Data excerpts:
• • •
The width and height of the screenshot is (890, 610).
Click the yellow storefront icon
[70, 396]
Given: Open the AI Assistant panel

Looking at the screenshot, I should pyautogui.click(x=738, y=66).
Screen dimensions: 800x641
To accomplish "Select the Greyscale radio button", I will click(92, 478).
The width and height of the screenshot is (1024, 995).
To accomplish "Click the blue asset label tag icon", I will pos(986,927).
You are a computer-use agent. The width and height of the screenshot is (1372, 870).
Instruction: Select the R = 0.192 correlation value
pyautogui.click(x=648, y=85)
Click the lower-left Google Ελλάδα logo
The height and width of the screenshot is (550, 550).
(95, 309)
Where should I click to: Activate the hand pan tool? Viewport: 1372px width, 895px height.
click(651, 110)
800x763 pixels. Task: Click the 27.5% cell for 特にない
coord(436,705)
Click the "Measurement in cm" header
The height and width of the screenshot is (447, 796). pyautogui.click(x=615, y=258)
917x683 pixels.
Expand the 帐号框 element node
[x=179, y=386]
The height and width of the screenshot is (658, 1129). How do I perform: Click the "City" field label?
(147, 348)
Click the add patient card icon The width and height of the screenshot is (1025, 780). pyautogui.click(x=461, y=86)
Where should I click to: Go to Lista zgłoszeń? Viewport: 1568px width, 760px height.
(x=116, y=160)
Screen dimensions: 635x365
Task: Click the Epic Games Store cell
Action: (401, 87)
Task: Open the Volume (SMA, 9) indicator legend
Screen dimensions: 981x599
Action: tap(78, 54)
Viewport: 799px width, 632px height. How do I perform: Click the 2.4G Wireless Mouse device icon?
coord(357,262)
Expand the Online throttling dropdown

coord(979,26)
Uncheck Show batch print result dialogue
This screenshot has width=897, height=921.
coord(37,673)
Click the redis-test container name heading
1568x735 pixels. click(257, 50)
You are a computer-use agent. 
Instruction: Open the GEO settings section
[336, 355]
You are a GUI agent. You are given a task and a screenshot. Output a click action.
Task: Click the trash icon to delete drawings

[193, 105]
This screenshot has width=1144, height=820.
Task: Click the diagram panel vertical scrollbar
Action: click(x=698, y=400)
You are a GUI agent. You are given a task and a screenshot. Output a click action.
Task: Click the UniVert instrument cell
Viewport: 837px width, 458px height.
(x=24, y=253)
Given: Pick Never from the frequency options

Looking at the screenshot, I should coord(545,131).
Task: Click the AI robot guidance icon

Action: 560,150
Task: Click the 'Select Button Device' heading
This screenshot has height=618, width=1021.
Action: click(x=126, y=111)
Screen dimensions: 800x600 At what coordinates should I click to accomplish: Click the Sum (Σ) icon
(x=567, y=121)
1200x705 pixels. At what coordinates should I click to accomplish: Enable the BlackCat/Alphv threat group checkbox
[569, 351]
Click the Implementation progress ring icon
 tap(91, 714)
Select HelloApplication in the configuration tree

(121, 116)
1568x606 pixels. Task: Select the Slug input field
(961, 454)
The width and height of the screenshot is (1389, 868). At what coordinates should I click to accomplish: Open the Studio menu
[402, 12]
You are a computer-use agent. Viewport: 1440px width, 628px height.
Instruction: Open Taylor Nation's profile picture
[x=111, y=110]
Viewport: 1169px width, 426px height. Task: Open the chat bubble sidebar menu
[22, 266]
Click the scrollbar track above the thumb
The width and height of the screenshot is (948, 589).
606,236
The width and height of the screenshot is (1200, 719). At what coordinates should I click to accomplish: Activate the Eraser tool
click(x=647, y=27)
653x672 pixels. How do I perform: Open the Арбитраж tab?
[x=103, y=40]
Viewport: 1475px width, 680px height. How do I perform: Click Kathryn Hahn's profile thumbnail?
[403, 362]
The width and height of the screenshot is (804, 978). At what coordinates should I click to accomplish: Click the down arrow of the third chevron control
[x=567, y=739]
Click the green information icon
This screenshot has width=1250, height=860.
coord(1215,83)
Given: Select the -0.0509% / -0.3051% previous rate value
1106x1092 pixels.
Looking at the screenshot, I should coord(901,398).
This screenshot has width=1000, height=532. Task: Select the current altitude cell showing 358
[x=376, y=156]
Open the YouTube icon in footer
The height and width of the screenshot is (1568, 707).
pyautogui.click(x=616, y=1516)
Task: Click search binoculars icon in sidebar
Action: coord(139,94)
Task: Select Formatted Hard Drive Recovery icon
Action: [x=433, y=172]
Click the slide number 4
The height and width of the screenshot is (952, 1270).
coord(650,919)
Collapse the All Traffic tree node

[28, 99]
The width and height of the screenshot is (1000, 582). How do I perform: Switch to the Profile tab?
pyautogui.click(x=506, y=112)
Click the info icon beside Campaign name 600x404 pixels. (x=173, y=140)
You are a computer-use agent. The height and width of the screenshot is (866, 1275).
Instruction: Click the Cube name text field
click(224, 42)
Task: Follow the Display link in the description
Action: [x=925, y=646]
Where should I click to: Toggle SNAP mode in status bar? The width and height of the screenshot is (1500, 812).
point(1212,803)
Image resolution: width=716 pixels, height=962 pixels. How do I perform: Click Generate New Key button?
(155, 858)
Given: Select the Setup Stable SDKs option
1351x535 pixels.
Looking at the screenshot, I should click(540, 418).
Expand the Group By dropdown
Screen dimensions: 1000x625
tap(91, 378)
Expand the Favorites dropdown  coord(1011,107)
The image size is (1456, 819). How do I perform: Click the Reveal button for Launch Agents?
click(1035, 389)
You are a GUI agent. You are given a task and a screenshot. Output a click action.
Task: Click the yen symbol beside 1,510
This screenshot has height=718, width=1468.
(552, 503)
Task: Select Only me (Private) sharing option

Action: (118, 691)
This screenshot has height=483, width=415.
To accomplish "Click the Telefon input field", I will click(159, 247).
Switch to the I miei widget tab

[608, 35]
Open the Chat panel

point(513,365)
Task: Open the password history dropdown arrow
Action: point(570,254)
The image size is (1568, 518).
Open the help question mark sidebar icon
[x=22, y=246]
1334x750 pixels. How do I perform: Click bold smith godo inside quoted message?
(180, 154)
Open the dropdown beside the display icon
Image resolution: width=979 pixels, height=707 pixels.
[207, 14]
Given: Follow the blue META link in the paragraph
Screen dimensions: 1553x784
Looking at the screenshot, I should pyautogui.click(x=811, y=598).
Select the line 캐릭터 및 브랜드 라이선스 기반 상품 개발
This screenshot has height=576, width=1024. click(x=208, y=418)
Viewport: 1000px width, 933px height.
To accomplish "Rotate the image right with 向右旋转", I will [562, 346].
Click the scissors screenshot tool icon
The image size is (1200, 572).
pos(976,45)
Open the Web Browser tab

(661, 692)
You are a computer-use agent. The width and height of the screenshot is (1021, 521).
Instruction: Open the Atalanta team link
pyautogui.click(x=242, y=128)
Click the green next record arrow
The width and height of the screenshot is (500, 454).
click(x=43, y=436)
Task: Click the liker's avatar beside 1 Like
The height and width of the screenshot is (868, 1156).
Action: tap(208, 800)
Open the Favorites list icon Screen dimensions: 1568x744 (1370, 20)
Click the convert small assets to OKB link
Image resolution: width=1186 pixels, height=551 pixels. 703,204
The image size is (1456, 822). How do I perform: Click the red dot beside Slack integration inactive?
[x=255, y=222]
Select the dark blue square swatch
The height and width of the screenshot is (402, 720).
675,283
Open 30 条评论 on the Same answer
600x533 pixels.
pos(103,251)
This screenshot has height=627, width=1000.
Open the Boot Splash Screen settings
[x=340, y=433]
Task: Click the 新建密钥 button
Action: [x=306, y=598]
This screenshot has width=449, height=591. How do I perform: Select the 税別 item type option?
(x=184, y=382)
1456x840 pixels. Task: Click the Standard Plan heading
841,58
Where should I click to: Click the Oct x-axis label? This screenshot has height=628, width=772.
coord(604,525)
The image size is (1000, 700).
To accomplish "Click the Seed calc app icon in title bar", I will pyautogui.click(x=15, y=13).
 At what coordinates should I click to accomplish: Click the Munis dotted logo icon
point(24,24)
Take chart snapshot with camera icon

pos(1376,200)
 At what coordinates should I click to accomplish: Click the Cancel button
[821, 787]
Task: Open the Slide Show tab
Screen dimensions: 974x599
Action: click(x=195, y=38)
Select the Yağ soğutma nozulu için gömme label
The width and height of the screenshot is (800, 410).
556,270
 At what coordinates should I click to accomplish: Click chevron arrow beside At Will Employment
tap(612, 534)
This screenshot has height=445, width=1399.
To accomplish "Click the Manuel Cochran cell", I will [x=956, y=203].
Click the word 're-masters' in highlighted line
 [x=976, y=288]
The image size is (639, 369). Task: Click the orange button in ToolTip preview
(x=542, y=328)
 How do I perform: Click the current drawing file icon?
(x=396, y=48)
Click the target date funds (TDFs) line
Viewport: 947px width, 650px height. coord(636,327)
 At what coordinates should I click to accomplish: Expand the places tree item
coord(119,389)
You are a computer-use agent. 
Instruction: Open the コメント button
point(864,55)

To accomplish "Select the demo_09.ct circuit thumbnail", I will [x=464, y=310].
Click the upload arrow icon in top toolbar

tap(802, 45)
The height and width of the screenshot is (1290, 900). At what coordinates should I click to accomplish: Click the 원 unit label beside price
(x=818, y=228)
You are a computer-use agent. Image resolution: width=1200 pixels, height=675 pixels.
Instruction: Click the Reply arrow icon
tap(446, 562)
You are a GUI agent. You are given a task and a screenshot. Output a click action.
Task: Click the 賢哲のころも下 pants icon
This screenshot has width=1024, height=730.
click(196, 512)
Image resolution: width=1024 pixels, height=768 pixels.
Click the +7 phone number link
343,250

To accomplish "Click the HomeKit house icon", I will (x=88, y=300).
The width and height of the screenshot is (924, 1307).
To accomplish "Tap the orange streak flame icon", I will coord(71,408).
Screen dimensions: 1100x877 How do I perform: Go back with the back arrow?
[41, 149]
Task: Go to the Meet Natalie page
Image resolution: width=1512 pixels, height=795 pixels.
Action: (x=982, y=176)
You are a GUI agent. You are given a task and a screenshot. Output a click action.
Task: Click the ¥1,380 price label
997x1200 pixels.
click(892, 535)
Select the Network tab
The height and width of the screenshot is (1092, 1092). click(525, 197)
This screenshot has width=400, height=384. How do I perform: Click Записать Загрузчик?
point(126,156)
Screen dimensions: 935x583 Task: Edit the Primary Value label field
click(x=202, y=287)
• • •
Could you set down, word for word, only the lines above from the line with "Instruction: Open Taylor" to the line with "You are a computer-use agent. The height", including both?

Solution:
Instruction: Open Taylor Nation's profile picture
[x=111, y=110]
Viewport: 1169px width, 426px height. Task: Open the chat bubble sidebar menu
[22, 266]
Click the scrollbar track above the thumb
The width and height of the screenshot is (948, 589).
606,236
The width and height of the screenshot is (1200, 719). At what coordinates should I click to accomplish: Activate the Eraser tool
click(x=647, y=27)
653x672 pixels. How do I perform: Open the Арбитраж tab?
[x=103, y=40]
Viewport: 1475px width, 680px height. How do I perform: Click Kathryn Hahn's profile thumbnail?
[403, 362]
The width and height of the screenshot is (804, 978). At what coordinates should I click to accomplish: Click the down arrow of the third chevron control
[x=567, y=739]
Click the green information icon
This screenshot has width=1250, height=860.
coord(1215,83)
Given: Select the -0.0509% / -0.3051% previous rate value
1106x1092 pixels.
Looking at the screenshot, I should coord(901,398).
This screenshot has width=1000, height=532. Task: Select the current altitude cell showing 358
[x=376, y=156]
Open the YouTube icon in footer
The height and width of the screenshot is (1568, 707).
pyautogui.click(x=616, y=1516)
Task: Click search binoculars icon in sidebar
Action: coord(139,94)
Task: Select Formatted Hard Drive Recovery icon
Action: [x=433, y=172]
Click the slide number 4
The height and width of the screenshot is (952, 1270).
coord(650,919)
Collapse the All Traffic tree node

[28, 99]
The width and height of the screenshot is (1000, 582). How do I perform: Switch to the Profile tab?
pyautogui.click(x=506, y=112)
Click the info icon beside Campaign name 600x404 pixels. (x=173, y=140)
You are a computer-use agent. The height and width of the screenshot is (866, 1275).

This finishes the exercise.